Give back exactly the lines of the data below, starting with the line that has "Task: Click the Change Password link" and going on through the line that has "Task: Expand the Team".

=== Data shown ===

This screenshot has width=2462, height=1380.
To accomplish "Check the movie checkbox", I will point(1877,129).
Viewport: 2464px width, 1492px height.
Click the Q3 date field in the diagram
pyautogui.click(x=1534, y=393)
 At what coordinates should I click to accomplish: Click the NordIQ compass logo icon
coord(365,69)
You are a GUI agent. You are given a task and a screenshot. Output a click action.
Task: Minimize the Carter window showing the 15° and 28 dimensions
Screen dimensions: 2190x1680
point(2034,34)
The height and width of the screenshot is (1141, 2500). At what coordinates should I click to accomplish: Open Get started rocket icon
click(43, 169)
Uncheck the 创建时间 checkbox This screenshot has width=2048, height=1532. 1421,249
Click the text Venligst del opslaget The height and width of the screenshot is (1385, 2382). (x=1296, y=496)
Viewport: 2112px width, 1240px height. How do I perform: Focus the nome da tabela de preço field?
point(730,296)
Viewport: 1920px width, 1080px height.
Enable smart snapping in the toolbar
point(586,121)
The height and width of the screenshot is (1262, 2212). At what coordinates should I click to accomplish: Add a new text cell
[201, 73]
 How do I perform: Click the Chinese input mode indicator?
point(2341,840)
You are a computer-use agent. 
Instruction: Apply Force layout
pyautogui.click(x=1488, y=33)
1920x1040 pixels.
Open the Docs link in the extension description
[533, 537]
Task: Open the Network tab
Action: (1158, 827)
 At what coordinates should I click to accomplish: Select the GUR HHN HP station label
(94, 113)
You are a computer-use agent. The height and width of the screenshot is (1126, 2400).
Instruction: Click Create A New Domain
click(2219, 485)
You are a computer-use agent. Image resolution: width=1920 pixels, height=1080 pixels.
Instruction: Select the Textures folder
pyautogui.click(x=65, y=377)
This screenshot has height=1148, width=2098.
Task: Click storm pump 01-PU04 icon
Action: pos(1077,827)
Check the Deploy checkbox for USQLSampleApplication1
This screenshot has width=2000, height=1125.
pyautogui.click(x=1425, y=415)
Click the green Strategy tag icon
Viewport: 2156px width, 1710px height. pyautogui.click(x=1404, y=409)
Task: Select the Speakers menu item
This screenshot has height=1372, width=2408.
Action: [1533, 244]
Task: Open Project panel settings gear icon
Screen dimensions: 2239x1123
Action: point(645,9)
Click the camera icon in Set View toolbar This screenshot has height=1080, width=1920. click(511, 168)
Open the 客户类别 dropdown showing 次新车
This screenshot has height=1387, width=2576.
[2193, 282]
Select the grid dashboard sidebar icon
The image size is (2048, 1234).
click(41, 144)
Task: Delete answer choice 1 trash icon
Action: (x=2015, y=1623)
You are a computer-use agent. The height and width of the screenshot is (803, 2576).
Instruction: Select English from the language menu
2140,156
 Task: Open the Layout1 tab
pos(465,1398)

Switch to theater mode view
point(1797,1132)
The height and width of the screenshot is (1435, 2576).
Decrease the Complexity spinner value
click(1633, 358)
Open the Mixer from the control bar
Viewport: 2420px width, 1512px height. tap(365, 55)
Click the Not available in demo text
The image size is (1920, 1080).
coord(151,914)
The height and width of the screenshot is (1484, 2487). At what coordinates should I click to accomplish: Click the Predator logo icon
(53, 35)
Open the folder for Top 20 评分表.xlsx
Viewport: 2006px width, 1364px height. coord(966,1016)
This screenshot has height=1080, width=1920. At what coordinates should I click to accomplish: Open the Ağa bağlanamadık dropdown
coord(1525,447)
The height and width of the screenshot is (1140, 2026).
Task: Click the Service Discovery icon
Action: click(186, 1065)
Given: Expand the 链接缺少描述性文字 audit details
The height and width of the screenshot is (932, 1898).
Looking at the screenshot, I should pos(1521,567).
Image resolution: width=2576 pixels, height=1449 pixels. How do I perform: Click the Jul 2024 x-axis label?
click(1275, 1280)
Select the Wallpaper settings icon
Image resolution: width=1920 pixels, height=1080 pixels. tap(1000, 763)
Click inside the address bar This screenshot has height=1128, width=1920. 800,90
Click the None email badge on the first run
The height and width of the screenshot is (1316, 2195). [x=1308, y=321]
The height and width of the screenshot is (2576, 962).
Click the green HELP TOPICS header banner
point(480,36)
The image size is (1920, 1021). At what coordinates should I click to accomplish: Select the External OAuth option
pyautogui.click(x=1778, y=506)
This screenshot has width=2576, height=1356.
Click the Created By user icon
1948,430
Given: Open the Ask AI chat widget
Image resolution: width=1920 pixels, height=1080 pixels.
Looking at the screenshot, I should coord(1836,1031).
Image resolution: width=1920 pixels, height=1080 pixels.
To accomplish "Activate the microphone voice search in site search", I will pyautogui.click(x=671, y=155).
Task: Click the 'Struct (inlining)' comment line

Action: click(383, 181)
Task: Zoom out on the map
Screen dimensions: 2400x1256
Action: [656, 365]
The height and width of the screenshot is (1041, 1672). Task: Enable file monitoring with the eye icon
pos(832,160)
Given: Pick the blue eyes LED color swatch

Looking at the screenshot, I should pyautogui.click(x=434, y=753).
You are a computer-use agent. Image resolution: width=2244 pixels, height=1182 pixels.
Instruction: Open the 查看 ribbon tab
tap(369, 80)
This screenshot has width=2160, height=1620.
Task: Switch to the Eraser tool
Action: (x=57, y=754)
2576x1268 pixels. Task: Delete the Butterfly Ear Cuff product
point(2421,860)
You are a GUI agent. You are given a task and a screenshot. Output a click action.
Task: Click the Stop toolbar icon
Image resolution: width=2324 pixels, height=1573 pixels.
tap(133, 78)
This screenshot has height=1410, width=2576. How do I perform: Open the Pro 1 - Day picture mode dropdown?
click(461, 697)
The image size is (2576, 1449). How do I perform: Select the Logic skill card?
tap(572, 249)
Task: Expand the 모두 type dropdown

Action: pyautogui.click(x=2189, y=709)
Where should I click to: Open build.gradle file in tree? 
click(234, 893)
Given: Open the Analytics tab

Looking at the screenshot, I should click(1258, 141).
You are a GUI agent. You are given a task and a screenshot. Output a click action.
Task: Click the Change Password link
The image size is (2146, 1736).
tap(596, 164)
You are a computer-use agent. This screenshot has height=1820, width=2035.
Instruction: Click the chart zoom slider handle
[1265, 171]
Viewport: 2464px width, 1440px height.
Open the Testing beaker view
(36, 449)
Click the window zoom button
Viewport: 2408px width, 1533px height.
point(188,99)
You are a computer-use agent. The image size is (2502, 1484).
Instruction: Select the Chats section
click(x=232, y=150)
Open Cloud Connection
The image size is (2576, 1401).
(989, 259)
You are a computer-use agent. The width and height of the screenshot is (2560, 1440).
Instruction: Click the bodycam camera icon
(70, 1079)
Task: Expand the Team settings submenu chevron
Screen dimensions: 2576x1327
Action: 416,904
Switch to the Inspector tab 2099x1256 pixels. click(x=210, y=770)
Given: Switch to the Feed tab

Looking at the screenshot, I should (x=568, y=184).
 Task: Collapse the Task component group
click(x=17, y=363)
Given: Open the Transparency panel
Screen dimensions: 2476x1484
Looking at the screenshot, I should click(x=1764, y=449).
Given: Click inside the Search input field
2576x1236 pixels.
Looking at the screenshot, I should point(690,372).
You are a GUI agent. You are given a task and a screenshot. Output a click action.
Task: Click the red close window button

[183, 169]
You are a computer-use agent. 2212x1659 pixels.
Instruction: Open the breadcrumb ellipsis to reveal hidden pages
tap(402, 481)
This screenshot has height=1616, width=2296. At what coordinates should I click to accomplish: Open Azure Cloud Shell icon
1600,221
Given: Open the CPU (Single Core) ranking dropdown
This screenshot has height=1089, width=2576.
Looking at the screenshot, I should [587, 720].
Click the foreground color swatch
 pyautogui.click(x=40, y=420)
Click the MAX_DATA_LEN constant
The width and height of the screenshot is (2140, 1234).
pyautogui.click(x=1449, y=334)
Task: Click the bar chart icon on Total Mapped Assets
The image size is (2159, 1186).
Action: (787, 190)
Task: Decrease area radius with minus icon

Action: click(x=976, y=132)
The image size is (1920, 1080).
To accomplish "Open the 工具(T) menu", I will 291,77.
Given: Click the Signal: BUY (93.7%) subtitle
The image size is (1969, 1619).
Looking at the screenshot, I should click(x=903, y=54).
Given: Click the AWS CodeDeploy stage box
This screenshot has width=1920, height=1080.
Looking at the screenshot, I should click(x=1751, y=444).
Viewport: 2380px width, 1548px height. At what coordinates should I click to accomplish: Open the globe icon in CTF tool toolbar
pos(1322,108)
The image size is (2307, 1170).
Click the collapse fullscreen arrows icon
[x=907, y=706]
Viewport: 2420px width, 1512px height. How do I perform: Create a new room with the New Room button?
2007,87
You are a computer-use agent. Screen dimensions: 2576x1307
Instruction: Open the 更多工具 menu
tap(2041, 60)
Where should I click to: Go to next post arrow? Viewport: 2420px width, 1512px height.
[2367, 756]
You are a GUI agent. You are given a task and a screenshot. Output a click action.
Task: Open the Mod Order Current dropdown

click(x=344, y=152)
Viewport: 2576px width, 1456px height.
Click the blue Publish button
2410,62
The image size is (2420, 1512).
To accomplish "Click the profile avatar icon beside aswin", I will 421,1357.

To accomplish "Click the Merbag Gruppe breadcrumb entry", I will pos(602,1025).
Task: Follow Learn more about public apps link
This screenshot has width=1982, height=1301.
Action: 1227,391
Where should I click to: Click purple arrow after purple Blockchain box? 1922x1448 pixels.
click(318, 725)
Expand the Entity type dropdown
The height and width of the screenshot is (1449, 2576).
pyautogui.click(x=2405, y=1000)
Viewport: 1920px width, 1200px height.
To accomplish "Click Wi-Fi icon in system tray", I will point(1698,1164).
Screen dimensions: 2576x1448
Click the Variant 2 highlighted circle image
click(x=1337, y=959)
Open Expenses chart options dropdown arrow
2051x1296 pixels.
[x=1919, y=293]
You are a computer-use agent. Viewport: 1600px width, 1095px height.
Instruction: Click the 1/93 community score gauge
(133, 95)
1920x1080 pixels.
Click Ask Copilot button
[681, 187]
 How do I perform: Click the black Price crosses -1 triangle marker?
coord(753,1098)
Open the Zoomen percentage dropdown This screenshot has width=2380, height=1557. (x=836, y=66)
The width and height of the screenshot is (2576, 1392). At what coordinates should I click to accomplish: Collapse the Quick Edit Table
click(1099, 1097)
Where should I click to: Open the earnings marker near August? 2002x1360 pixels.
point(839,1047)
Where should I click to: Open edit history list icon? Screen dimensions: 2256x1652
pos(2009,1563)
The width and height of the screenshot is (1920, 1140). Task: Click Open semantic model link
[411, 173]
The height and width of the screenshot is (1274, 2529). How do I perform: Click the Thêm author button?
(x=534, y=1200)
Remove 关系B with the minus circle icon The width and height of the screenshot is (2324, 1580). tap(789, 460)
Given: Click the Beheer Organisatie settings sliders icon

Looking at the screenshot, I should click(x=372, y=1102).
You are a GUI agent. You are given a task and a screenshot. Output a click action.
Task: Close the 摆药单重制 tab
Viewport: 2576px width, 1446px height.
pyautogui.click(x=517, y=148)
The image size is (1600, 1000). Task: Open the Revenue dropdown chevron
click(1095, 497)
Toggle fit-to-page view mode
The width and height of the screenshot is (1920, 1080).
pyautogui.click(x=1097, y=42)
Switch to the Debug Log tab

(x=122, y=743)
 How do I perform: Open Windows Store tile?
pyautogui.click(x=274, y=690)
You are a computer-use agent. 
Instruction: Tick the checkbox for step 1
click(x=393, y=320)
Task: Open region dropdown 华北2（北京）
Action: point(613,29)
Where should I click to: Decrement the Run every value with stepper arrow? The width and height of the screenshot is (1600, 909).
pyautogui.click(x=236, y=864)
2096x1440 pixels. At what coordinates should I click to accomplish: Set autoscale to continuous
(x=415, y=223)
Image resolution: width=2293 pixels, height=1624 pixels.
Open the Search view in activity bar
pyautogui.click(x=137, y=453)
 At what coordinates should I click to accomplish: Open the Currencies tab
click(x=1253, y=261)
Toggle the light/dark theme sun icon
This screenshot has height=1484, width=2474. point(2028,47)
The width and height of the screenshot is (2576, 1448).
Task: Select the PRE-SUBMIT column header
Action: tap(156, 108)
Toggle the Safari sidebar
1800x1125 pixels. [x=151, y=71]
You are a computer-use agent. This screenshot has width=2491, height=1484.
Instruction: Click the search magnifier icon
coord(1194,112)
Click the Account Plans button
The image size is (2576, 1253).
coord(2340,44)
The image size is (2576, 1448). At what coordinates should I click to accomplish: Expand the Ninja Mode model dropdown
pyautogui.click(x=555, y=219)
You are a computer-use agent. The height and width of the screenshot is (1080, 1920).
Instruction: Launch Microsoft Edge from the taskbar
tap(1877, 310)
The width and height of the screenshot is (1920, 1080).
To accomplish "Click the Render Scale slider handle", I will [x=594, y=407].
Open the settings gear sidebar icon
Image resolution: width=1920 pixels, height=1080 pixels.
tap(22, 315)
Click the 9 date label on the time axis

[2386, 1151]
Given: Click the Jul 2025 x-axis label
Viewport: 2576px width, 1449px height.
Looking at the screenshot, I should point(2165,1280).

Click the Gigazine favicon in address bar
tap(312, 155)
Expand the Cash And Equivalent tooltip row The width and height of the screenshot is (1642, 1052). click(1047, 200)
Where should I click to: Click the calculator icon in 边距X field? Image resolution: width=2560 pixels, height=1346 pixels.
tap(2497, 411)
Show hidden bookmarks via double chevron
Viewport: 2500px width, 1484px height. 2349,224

===

### Answer for this exercise
Task: Click the Change Password link
The image size is (2146, 1736).
tap(596, 164)
You are a computer-use agent. This screenshot has height=1820, width=2035.
Instruction: Click the chart zoom slider handle
[1265, 171]
Viewport: 2464px width, 1440px height.
Open the Testing beaker view
(36, 449)
Click the window zoom button
Viewport: 2408px width, 1533px height.
point(188,99)
You are a computer-use agent. The image size is (2502, 1484).
Instruction: Select the Chats section
click(x=232, y=150)
Open Cloud Connection
The image size is (2576, 1401).
(989, 259)
You are a computer-use agent. The width and height of the screenshot is (2560, 1440).
Instruction: Click the bodycam camera icon
(70, 1079)
Task: Expand the Team settings submenu chevron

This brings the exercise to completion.